**Source passage**
————————
Now that we have kriging predictions for zinc concentrations in top soil along the river Meuse for all of our variogram models, let’s create heat maps comparing the results.

First, let’s create a custom color-scale and break points for plotting.

# Create color-scale for plot
leg <- c(
  "#0000ff", "#0028d7", "#0050af", "#007986", "#00a15e",
  "#00ca35", "#00f20d", "#1aff00", "#43ff00", "#6bff00",
  "#94ff00", "#bcff00", "#e5ff00", "#fff200", "#ffca00",
  "#ffa100", "#ff7900", "#ff5000", "#ff2800", "#ff0000"
)

# Create breaks for legend
axis.ls <- list(
  at = log10(c(100, 200, 400, 800, 1600)),
  labels = c(100, 200, 400, 800, 1600)
)

Now, let’s create a function to help generate the heat maps.

# Function to create plots
get_plot <- function(d, mtitle) {
  plot(
    log10(raster(d)),
    col = leg,
    main = mtitle,
    axes = FALSE,
    box = FALSE,
    axis.args = axis.ls,
    legend.args = list(text = "Zinc\n(mg/kg)", side = 3, font = 2, line = 0.2, cex = 0.8)
  )
  points(coordinates(meuse), pch = "+")
}

Finally, let’s create the maps.

# Create plots
par(mfrow = c(4, 2), oma = c(0, 0, 0, 1), mar = c(1, 1, 4, 3))

# Plot #1
get_plot(
  d = meuse.grid['zn.lin'],
  mtitle = paste0('Top Soil Zinc Concentrations (ppm)\n', 'Linear Variogram')
)

# Plot #2
get_plot(
  d = meuse.grid['zn.gsif'],
  mtitle = paste0('Top Soil Zinc Concentrations (ppm)\n', 'GSIF Autofit Variogram')
)

# Plot #3
get_plot(
  d = meuse.grid['zn.omni'],
  mtitle = paste0('Top Soil Zinc Concentrations (ppm)\n', 'Omnidirectional Variogram')
)

# Plot #4
get_plot(
  d = meuse.grid['zn.iso'],
  mtitle = paste0('Top Soil Zinc Concentrations (ppm)\n', 'Isotropic Variogram')
)

# Plot #5
get_plot(
  d = meuse.grid['zn.aniso'],
  mtitle = paste0('Top Soil Zinc Concentrations (ppm)\n', 'Anisotropic Variogram')
)

# Plot #6
get_plot(
  d = meuse.grid['zn.zonal'],
  mtitle = paste0('Top Soil Zinc Concentrations (ppm)\n', 'Zonal Variogram')
)

# Plot #7
get_plot(
  d = meuse.grid['zn.reg'],
  mtitle = paste0('Top Soil Zinc Concentrations (ppm)\n', 'Regression Kriging')
)

# Plot #8
get_plot(
  d = meuse.grid['zn.cok'],
  mtitle = paste0('Top Soil Zinc Concentrations (ppm)\n', 'Cokriging')
)

Cross-Validation

While there are different levels of validation that can be performed, and having an independent data set to validate against is the most ideal approach, other approaches such as leave-one-out cross validation can be useful in many instances. Leave-one-out cross-validation removes a single data point, one at a time, and estimates the result at the now missing location. In the cross-validation process, several errors can be calculated.
————————
**Information supplied**
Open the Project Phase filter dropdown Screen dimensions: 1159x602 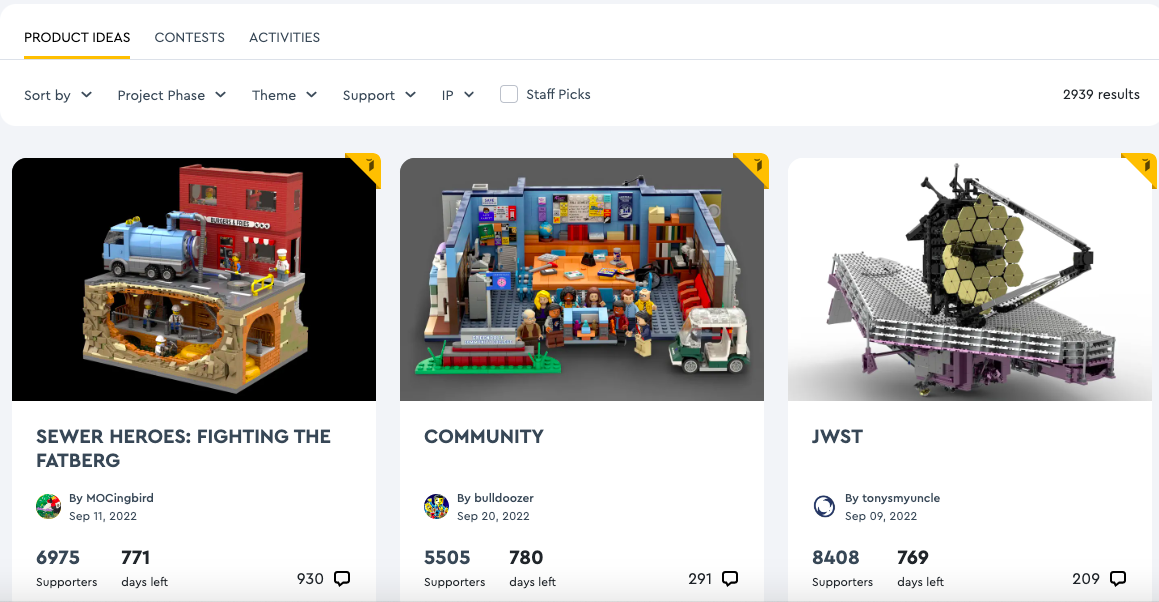click(x=171, y=95)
————————
**Task set**
a – Write out the part of the zinc mapping tutorial that opens with the words containing "Now, let’s create" and closes with "0.2, cex = 0.8)".
b – List every meuse.grid column that the zinc mapping tutorial passes to its plotting function.
c – Summarize the zinc mapping tutorial in two sentences.

**Final results**
a –
Now, let’s create a function to help generate the heat maps.

# Function to create plots
get_plot <- function(d, mtitle) {
  plot(
    log10(raster(d)),
    col = leg,
    main = mtitle,
    axes = FALSE,
    box = FALSE,
    axis.args = axis.ls,
    legend.args = list(text = "Zinc\n(mg/kg)", side = 3, font = 2, line = 0.2, cex = 0.8)

b – zn.lin, zn.gsif, zn.omni, zn.iso, zn.aniso, zn.zonal, zn.reg, zn.cok

c – The tutorial sets up a custom color scale, legend breaks and a helper function, then draws heat maps of kriging predictions for top soil zinc concentrations along the river Meuse for eight variogram and kriging approaches. It then introduces leave-one-out cross-validation, which removes a single data point at a time and estimates the result at the missing location, a process from which several errors can be calculated.